17

I am trying to use Amazon Transcribe Streaming Service with a http2 request from Node.js, Here is the documentation links that I am following Streaming request format. According to this document end point is https://transcribe-streaming.<'region'>.amazonaws.com, but making a request to this url gives url not found error. But in the Java Example found end point as https://transcribestreaming.''.amazonaws.com, so making a request to this url does not give any error or response back. I am trying from us-east-1 region.

Here is the code I am trying with.

const http2 = require('http2');
var aws4  = require('aws4');

var opts = {
  service: 'transcribe', 
  region: 'us-east-1', 
  path: '/stream-transcription', 
  headers:{
   'content-type': 'application/json',
   'x-amz-target': 'com.amazonaws.transcribe.Transcribe.StartStreamTranscription'
  }
}

var urlObj = aws4.sign(opts, {accessKeyId: '<access key>', secretAccessKey: '<aws secret>'});
const client = http2.connect('https://transcribestreaming.<region>.amazonaws.com');
client.on('error', function(err){
  console.error("error in request ",err);
});

const req = client.request({
  ':method': 'POST',
  ':path': '/stream-transcription',
  'authorization': urlObj.headers.Authorization,  
  'content-type': 'application/json',
  'x-amz-content-sha256': 'STREAMING-AWS4-HMAC-SHA256-EVENTS',
  'x-amz-target': 'com.amazonaws.transcribe.Transcribe.StartStreamTranscription',
  'x-amz-date': urlObj['headers']['X-Amz-Date'],
  'x-amz-transcribe-language-code': 'en-US',
  'x-amz-transcribe-media-encoding': 'pcm',
  'x-amz-transcribe-sample-rate': 44100
});

req.on('response', (headers, flags) => {
  for (const name in headers) {
    console.log(`${name}: ${headers[name]}`);
  }
});
let data = '';
req.on('data', (chunk) => { data += chunk; });
req.on('end', () => {
  console.log(`\n${data}`);
  client.close();
});
req.end();

Can anyone point out what I am missing here. I couldn't find any examples implementing this with HTTP/2 either.

Update: Changing the Content-type to application/json came back with response status 200 but with following exception:

`{"Output":{"__type":"com.amazon.coral.service#SerializationException"},"Version":"1.0"}`

Update (April-22-2019):

req.setEncoding('utf8');
req.write(audioBlob);

var audioBlob = new Buffer(JSON.stringify({
    "AudioStream": { 
       "AudioEvent": { 
          "AudioChunk": audioBufferData
     }
 }

Before ending the request I am adding a "audioblod" as payload by serializing. My "audioBufferData" is in raw PCM audio format from browser. I see from documentation payload has to be encoded to "Event Stream Encoding", but couldn't figure out how to implement it.

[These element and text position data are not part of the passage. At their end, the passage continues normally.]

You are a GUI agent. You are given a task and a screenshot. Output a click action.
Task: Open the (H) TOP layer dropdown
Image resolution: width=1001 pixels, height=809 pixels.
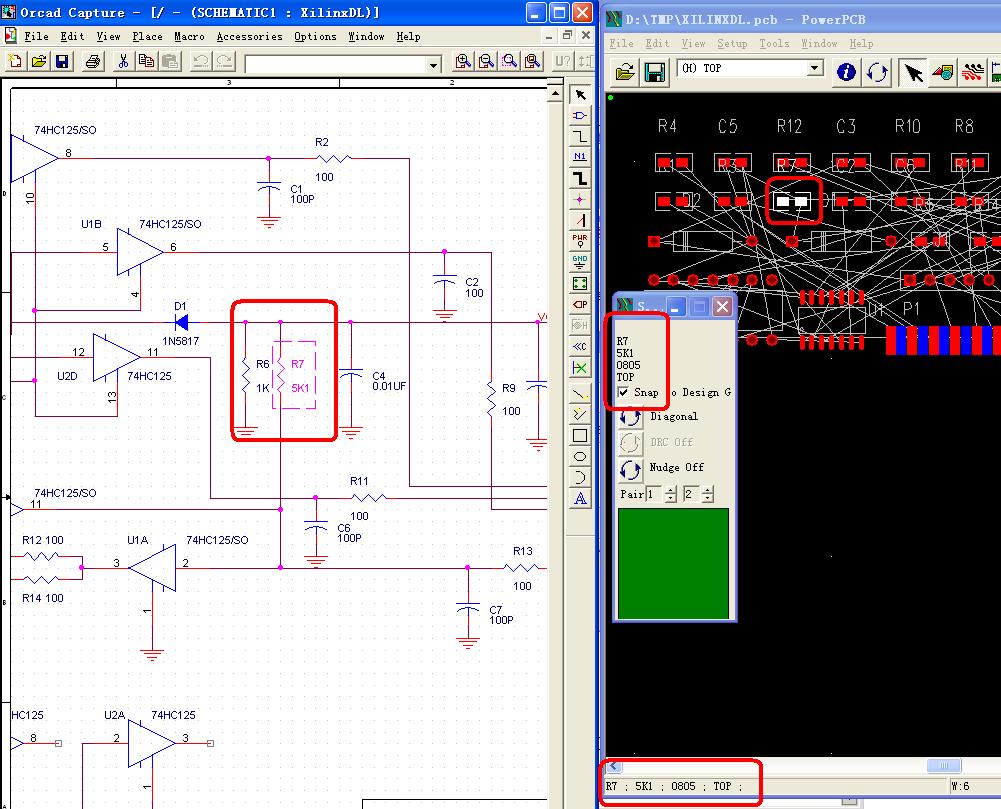(x=815, y=68)
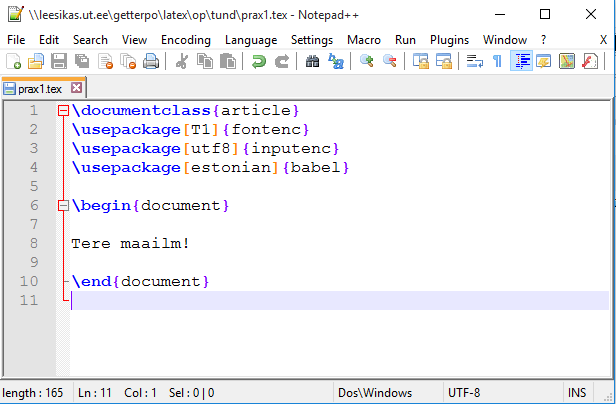Open the Dos\Windows line ending selector
616x405 pixels.
pos(376,393)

So with out this event stream encoding currently i am getting this following exception with 200 response status.

{"Output":{"__type":"com.amazon.coral.service#UnknownOperationException"},"Version":"1.0"}
Manoj
  • 983
  • 12
  • 23
  • 1
    Were you ever able to get this to work? I am in a similar situation. Thanks! – Stephen A. Lizcano Mar 11 '19 at 12:59
  • 1
    Nope, still stuck on the same issue. – Manoj Mar 11 '19 at 13:58
  • There is also older documentation for the streaming transcription, which has the correct host but bad `content-type` :D https://docs.aws.amazon.com/transcribe/latest/dg/API_streaming_StartStreamTranscription.html I am fighting this same API in Go and I was able to get past the initial connection and IAM authentication here https://stackoverflow.com/questions/53743785/amazon-transcribe-streaming-api-without-sdk Not fully working yet though. – shelll Mar 13 '19 at 14:55
  • Removing/not setting the `content-type` should help a bit. In my case setting the correct `content-type` return HTTP 404. I am stuck after that though. – shelll Mar 13 '19 at 15:40
  • Yup, setting content-type:application/json returned the response with status 200 but with exception {"Output":{"__type":"com.amazon.coral.service#SerializationException"},"Version":"1.0"}; but if content-type is not provided it gives a 403. – Manoj Mar 13 '19 at 21:33
  • HTTP 403 is forbidden which means that your API key (i.e. the IAM user used for the API call) does not have the `transcription:StartStreamTranscription` permission set in the AWS IAM console. Check my other SO question where I give more info about this. – shelll Mar 14 '19 at 14:10
  • I don't think it is the IAM user issue because i just used my root access tokens. and also I tried running the java example with my creds it worked. – Manoj Mar 14 '19 at 20:30
  • Another case for 403 is when I set the header `x-amz-content-sha256` or `transfer-encoding`, then the V4 signature is incorrect. Even though I am signing the request with AWS SDK. Do not set them and you should get past the 403. – shelll Mar 15 '19 at 12:25
  • `headers: { 'host': 'transcribestreaming.us-west-2.amazonaws.com:443'}` - I added this to my `opts` object, and now i am getting another error. Also changed `content-type: application/vnd.amazon.eventstream` header – Denis Vabishchevich Apr 22 '19 at 10:25
  • Currently I am having same issue as presented in this amazon transcribe GitHub issue page https://github.com/awsdocs/amazon-transcribe-developer-guide/issues/6 It be helpful if amazon responds to it. – Manoj Apr 22 '19 at 12:43
  • What is `client`? its currently undefined in your example – Tony May 23 '19 at 17:46
  • Just updated code. const client = http2.connect('https://transcribestreaming..amazonaws.com'); – Manoj May 24 '19 at 00:55
  • @Manoj I really like AWS, but the speech to text Azure is clear to me. https://learn.microsoft.com/en-in/azure/cognitive-services/speech-service/rest-speech-to-text – Deividson Damasio Jun 21 '19 at 21:26
  • Thanks for the suggestion @DeividsonDamasio I had to use AWS, (business requirements). so currently sticking to AWS. – Manoj Jul 31 '19 at 14:03

4 Answers4

6

I reached out to AWS support and they don't seem to be able to get a HTTP/2 implementation working with NodeJS Either.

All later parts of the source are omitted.